You never appreciate the tricks that your mind can play on you, the submerged fears that come up to the surface, the scary scenes of every single horror movie that you have seen playing in your overactive mind, when you are enveloped in complete darkness. Living in cities and surrounded constantly by light and noise even during the deepest parts of night, I am not used to being in total darkness, where I can barely see 2 feet ahead or behind me, the bushes and trees in the forest mere outlines at the edge of my vision. We shone our iPhone flashlights with shaking hands and giggled with increasing nervousness.
And it was silent, except for the sound of thousands, maybe millions of crickets in the Lennox Addington Dark Sky Area near Napanee, Canada.

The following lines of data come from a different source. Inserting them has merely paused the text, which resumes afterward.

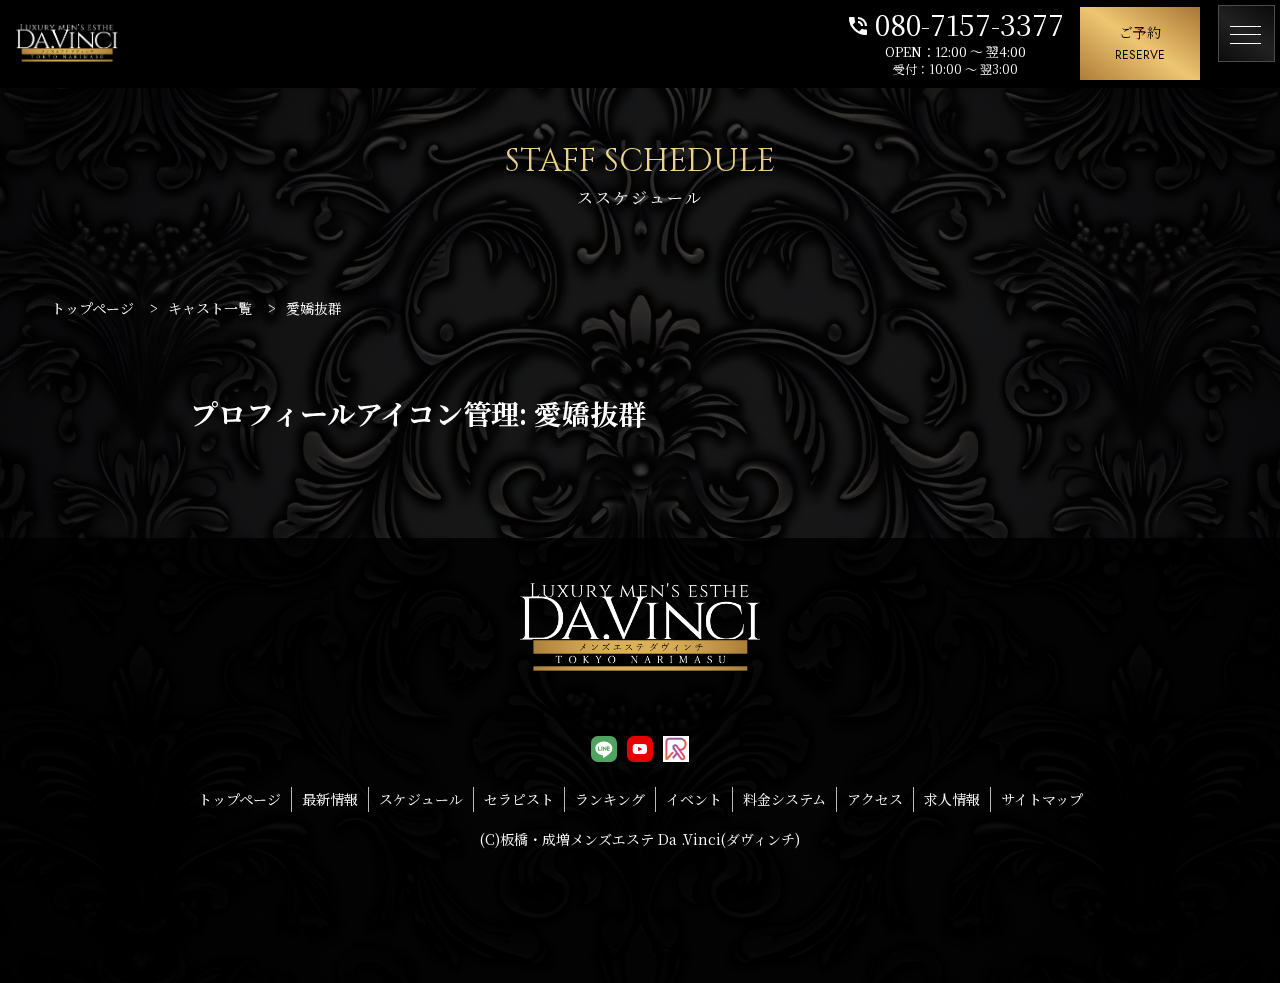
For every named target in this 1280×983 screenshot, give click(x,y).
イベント (694, 799)
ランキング (610, 799)
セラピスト (519, 799)
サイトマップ (1042, 799)
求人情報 (952, 799)
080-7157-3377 (955, 22)
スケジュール (421, 799)
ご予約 (1140, 43)
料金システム (784, 799)
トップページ (239, 799)
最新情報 (330, 799)
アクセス (875, 799)
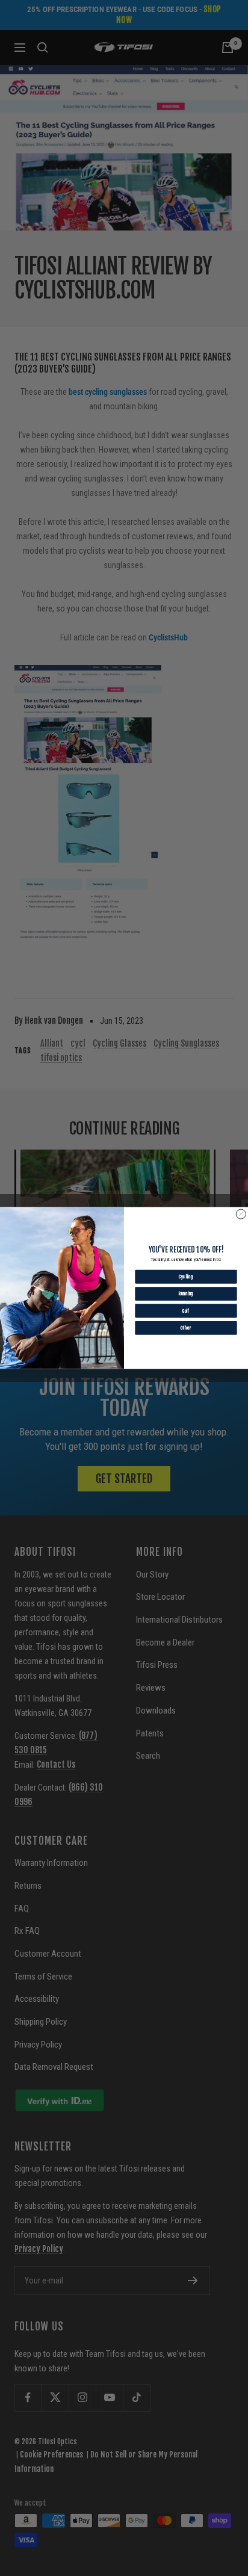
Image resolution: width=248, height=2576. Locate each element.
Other (186, 1328)
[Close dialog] (241, 1214)
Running (186, 1293)
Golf (186, 1310)
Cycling (186, 1276)
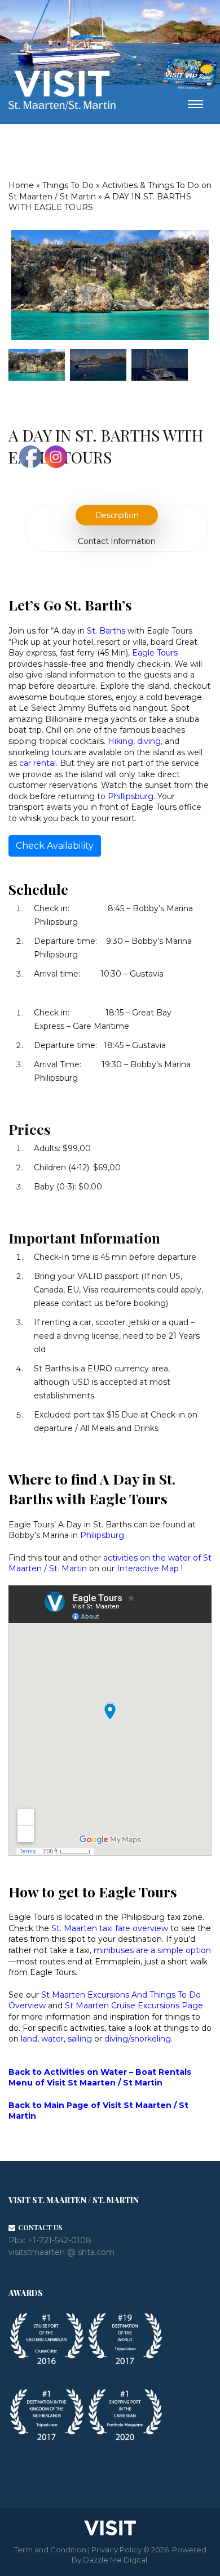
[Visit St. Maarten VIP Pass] (189, 74)
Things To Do (68, 185)
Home (21, 185)
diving (149, 741)
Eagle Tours (155, 653)
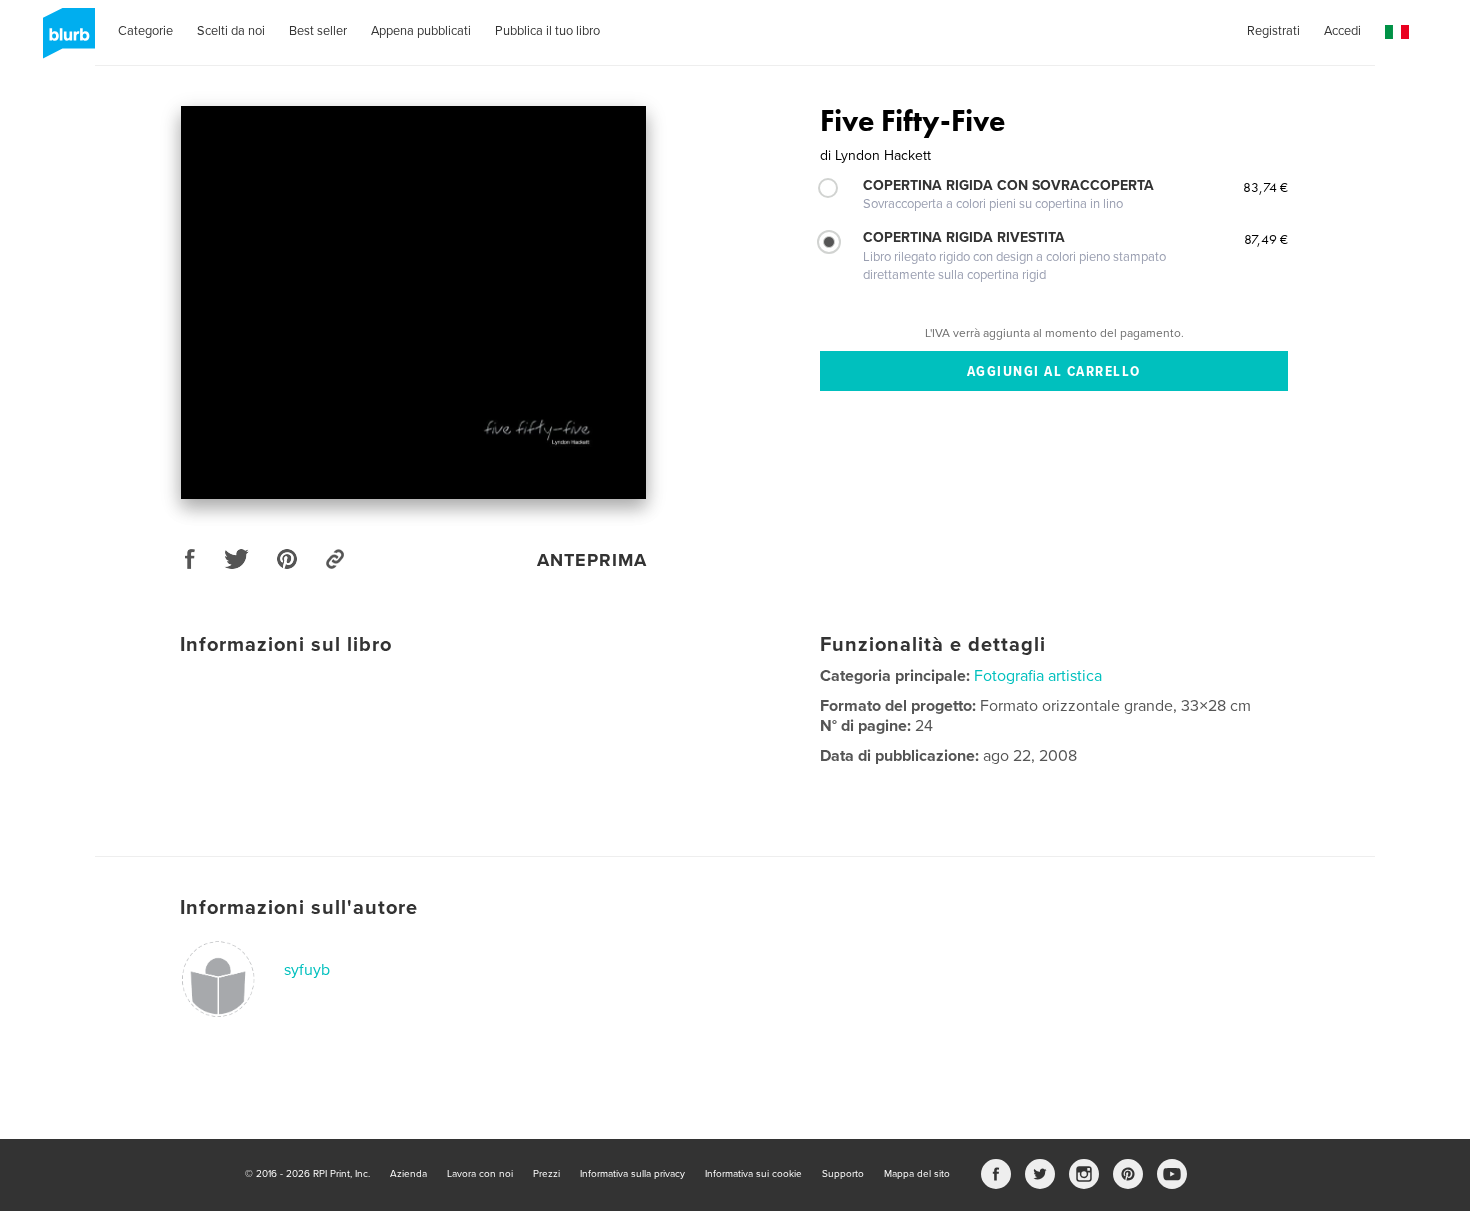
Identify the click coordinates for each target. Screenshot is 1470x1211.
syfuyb (307, 970)
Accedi (1342, 31)
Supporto (843, 1174)
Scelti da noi (231, 31)
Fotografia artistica (1038, 676)
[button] (1397, 32)
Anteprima (592, 560)
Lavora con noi (480, 1174)
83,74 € (1265, 187)
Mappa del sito (917, 1174)
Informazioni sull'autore (299, 908)
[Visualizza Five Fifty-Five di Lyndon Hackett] (413, 302)
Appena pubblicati (421, 31)
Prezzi (546, 1174)
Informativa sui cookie (753, 1174)
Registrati (1273, 31)
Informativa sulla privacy (632, 1174)
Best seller (318, 31)
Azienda (408, 1174)
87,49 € (1266, 239)
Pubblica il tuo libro (547, 31)
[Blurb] (65, 41)
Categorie (145, 31)
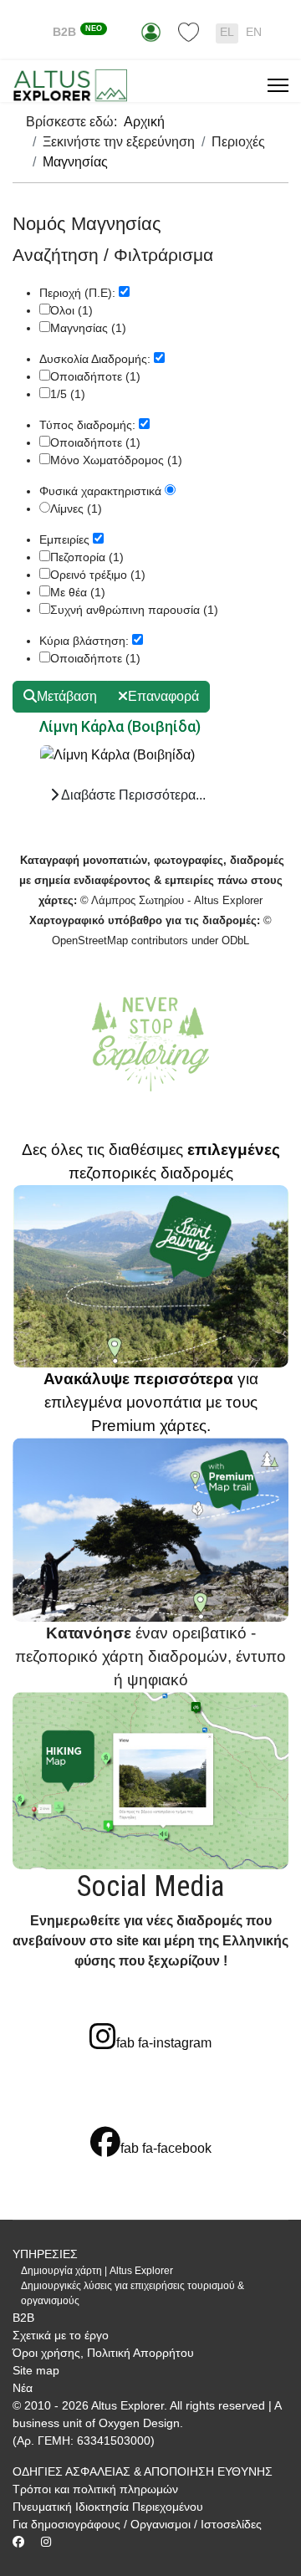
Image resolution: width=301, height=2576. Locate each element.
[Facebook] (18, 2541)
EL (227, 31)
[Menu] (278, 85)
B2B (77, 31)
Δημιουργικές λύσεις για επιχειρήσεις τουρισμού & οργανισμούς (132, 2293)
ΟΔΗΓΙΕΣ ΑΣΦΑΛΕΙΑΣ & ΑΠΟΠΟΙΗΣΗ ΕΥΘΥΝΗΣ (143, 2471)
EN (254, 31)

My older son, Baby I, hung on to me, his long legs wrapped around my waist in a death grip. He had never been so out of his element, so uncertain and afraid at the darkness around him. He could only feel me and hear my voice trying to reassure him- he couldn't see me really.
But all your fears melt away when you look up at the heavens, your eyes drinking in the light provided by the blanket of stars and planets. We had 78% visibility that August night and were able to see constellations including the well-known Big and Little Dipper, Mars showing off as a gold light, Polaris (more commonly known as North Star), Milky Way and so many more whose names we do not even know. There was not an empty space of black sky, as it was all covered by the celestial beings sparkling in its full splendor.
I then remarked to my family that now we need to drive up to a designated dark sky area to see the eternally-present stars and planets. But our ancestors could have just seen on any given night, since seeing the heavens was a part of their everyday, just like flicking on a light switch (or ordering Alexa to do so) is part of ours.